## Data supplied
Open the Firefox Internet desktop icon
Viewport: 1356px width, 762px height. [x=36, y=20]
...
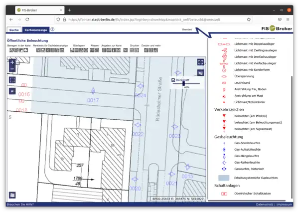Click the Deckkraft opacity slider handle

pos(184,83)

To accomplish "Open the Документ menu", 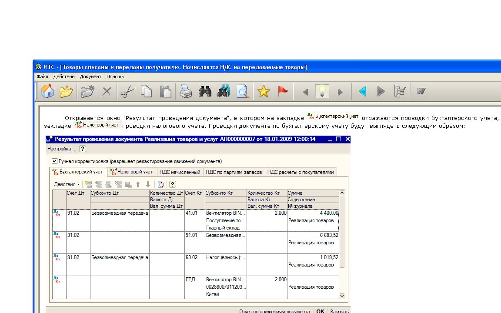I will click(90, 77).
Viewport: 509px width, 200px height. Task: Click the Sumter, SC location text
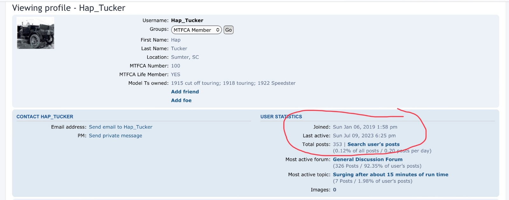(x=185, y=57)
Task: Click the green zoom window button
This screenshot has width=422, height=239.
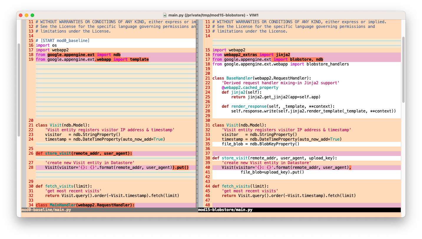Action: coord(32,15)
* * *
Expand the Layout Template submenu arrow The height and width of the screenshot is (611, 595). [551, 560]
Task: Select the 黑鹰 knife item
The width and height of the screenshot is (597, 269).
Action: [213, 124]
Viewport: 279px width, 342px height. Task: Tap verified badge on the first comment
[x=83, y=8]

## Your goal
Count the lines in the rows above that contain the string "Viewport", treating case as significant. Reply with the number alone.

## Full answer
3